Hack WP for NY Times
I was at the New York Times last week and one of the things that blew me away were how many WordPress blogs they’re running. I had seen 2-3, but it turns out they have almost 25 running on both sides of the paywall and they’re going to be doing even more with WordPress as time goes on. (There are also some interesting things going on with Times Select.) There’s more good news: they’re hiring. Khoi Vinh writes “A thorough knowledge of weblog publishing software, especially WordPress, is required.” Sounds like a great gig for whoever gets it. Bringing things full circle, Khoi’s site is one of my favorites and an inspriation for the new WordPress.org.
Get Random
Get random on WordPress.com, I really really really like this feature. (We’re about to hit 100k blogs.)
Theme Explodes Traffic
The effect of releasing a good WordPress theme on traffic and stats.
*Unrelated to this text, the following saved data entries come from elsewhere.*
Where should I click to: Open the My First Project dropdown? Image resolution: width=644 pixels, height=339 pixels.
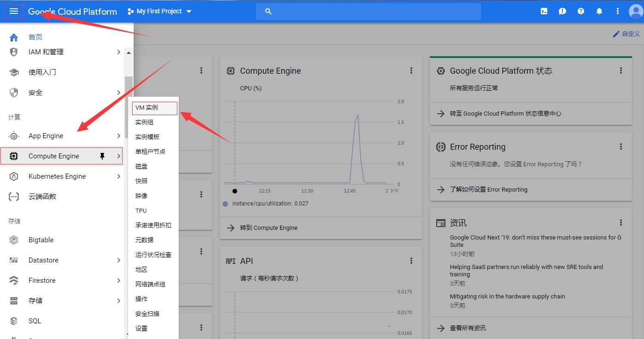pos(159,11)
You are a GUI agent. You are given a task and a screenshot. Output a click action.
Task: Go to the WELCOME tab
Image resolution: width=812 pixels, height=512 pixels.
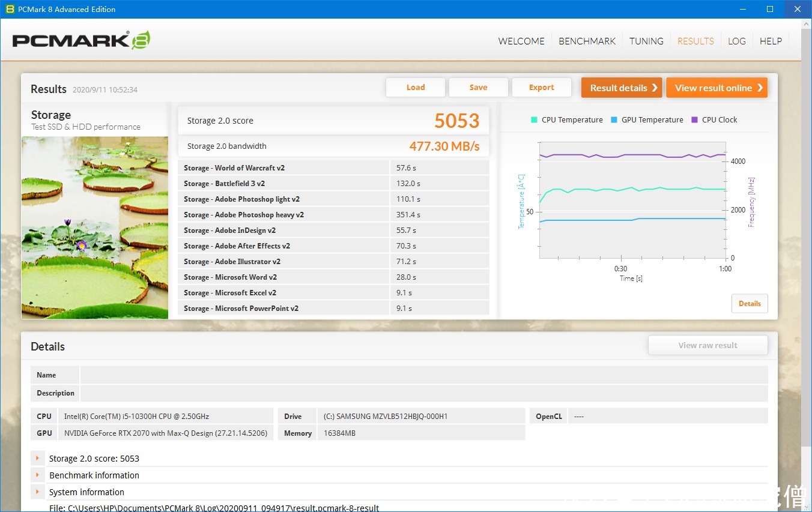pos(521,41)
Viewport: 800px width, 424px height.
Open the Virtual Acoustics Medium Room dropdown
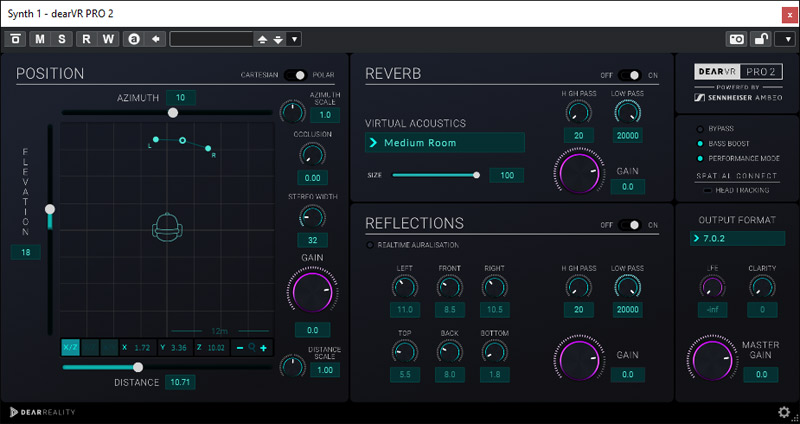coord(444,143)
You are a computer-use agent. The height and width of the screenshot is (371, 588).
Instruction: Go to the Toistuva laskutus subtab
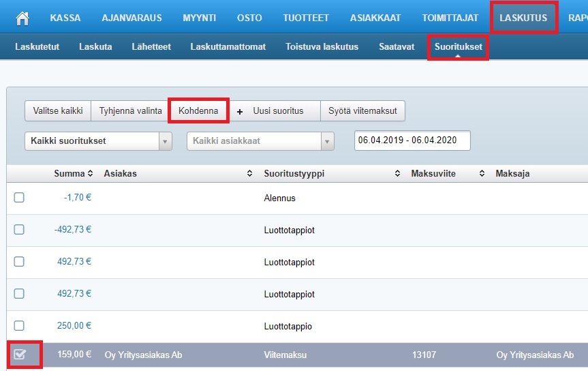[322, 47]
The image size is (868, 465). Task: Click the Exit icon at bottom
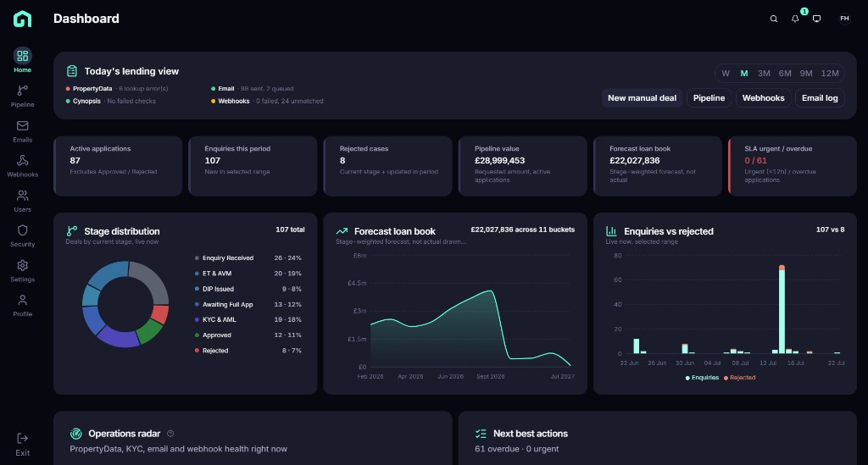tap(22, 439)
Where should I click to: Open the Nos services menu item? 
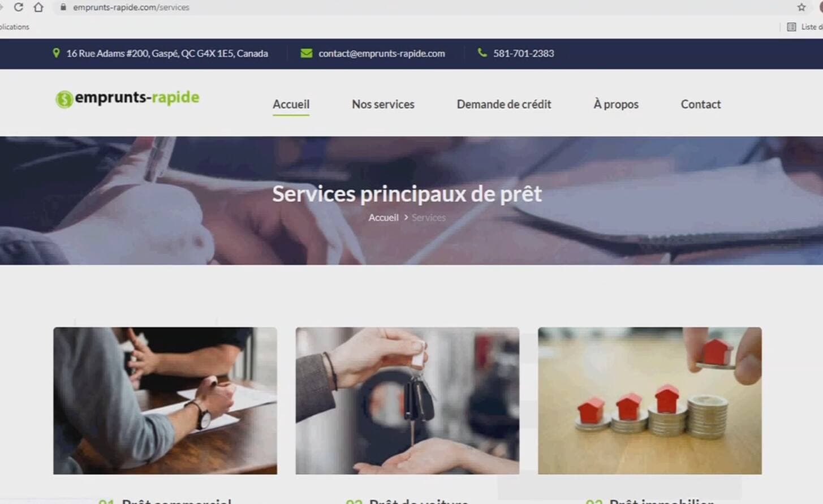pos(383,104)
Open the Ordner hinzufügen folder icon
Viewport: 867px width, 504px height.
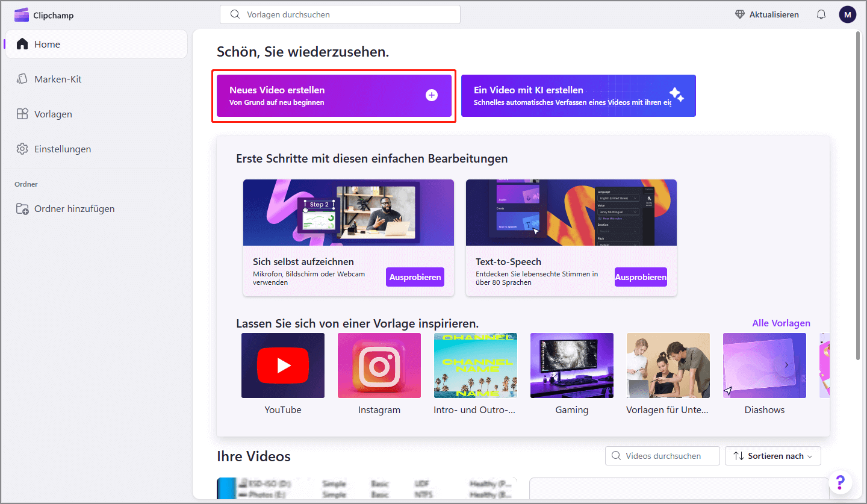coord(22,208)
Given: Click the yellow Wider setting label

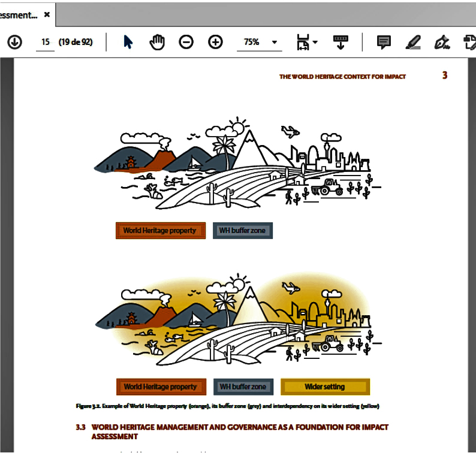Looking at the screenshot, I should (x=324, y=386).
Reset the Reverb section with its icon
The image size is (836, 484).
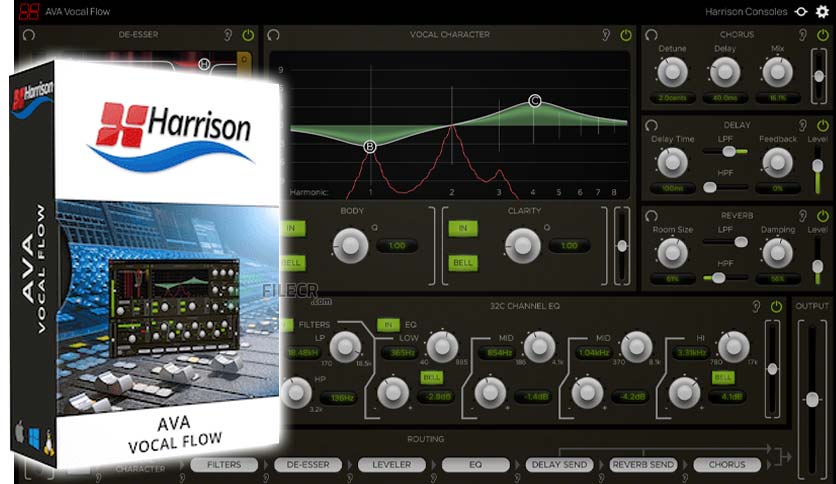pyautogui.click(x=651, y=216)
With stories like this and all the success Micheal has had after Kubrick and K2 I really don’t understand why more professional designers aren’t falling over themselves to address the WordPress theming audience which is huge, growing by thousands every day, and very enthusiastic.
New Theme Competition
Someone is running a WordPress 2.0 theme competition with some pretty sweet prizes. Winners of previous competitions run by Alex have gotten a ton of exposure all over the blogosphere. I think there is so much new functionality possible with the new functions in 2.0 that themes like Regulus take advantage of that it should be a factor in the competition somehow.
BlogTalk Reloaded
I’ll be keynoting at BlogTalk Reloaded in Vienna, Austria on October 2-3rd. Hopefully I’ll meet a few WordPress users while I’m over there.